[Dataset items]
[Start of section]

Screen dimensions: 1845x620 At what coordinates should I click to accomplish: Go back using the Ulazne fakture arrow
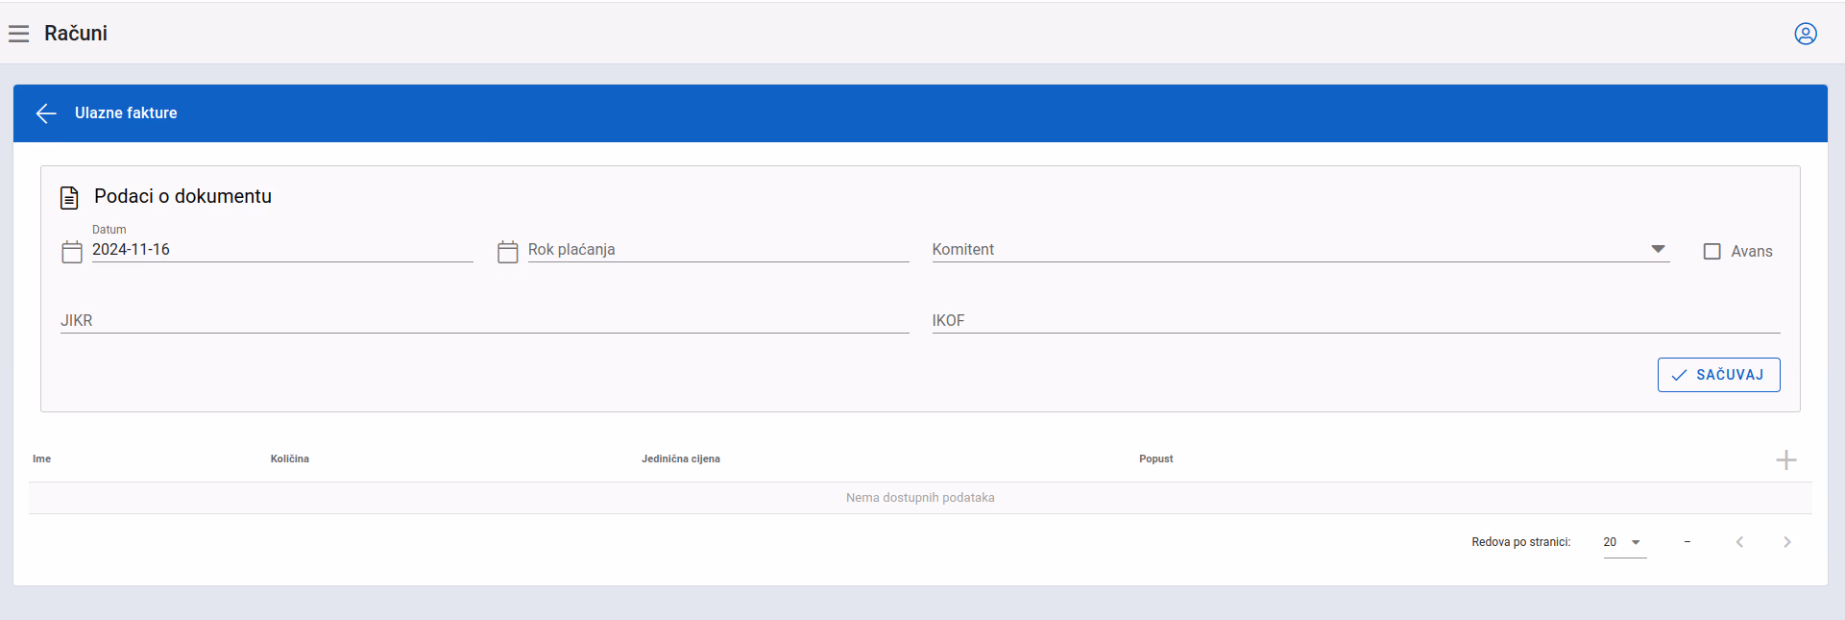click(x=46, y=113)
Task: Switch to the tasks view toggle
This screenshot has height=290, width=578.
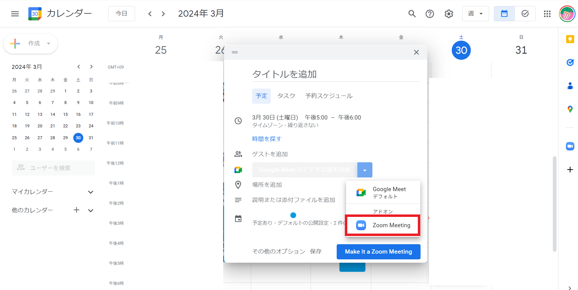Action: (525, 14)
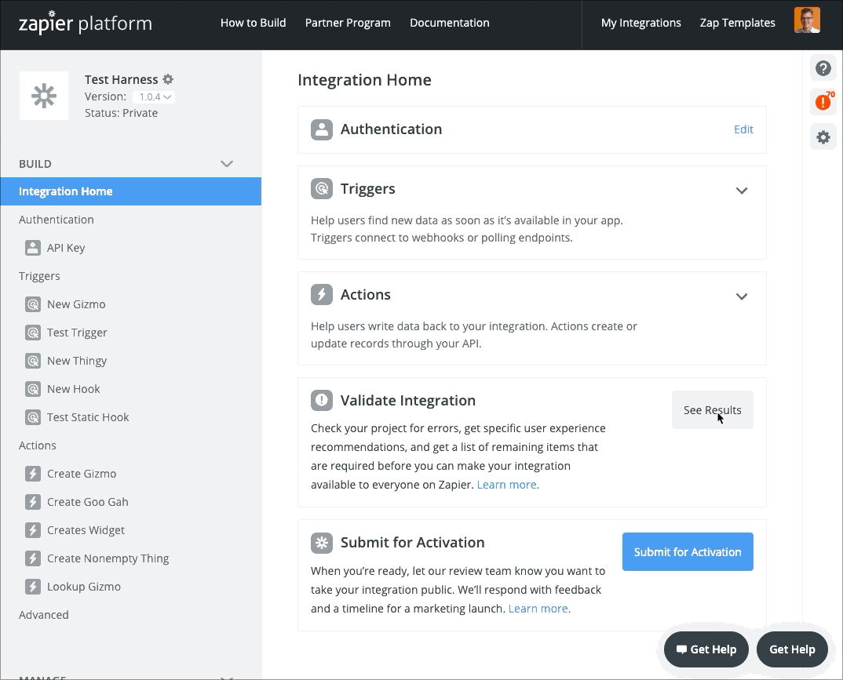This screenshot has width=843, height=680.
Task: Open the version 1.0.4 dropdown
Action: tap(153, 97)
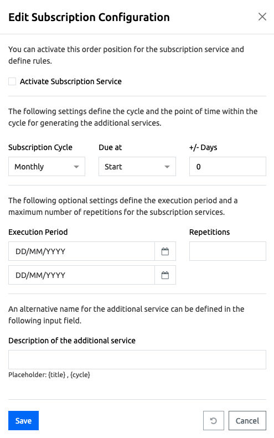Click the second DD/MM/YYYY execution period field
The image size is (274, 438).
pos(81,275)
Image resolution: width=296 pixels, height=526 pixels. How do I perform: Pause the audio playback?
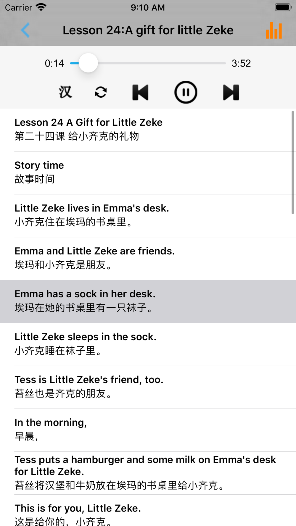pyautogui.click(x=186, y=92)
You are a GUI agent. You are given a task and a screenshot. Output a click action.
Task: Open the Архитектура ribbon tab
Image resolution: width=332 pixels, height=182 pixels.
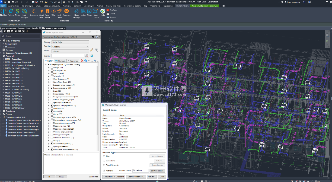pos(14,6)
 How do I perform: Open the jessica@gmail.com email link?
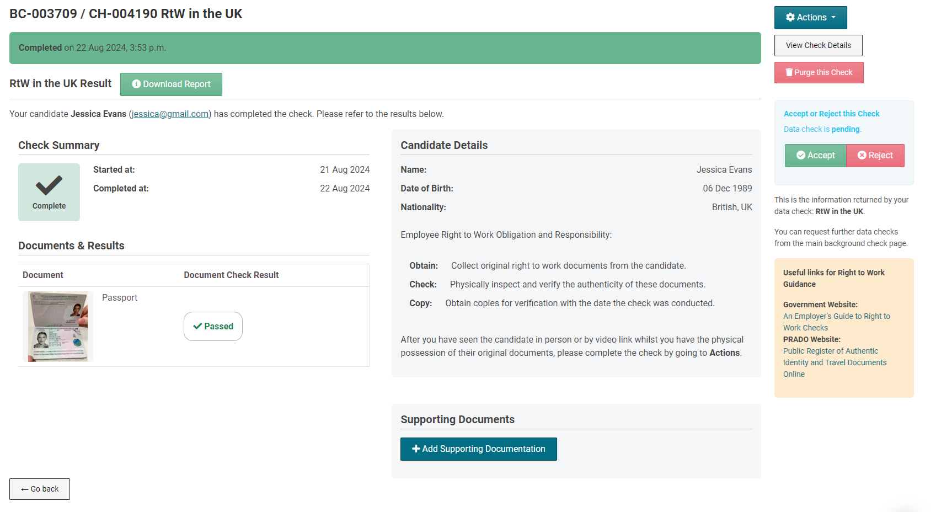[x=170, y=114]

[End of section]
[Start of section]

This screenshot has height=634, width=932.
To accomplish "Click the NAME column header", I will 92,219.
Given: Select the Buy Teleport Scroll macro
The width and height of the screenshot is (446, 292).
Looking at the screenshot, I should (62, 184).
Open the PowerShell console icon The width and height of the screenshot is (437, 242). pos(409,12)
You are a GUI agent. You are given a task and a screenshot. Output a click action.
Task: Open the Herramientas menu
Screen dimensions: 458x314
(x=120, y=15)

[End of section]

Required work
Leave out the images and write out the lines above exactly, from the one with "Screen dimensions: 1845x620" up to and including the one with "Task: Switch to the tasks view toggle".

Result for this exercise
Screen dimensions: 1845x620 At what coordinates should I click to accomplish: Go back using the Ulazne fakture arrow
click(x=46, y=113)
Task: Switch to the tasks view toggle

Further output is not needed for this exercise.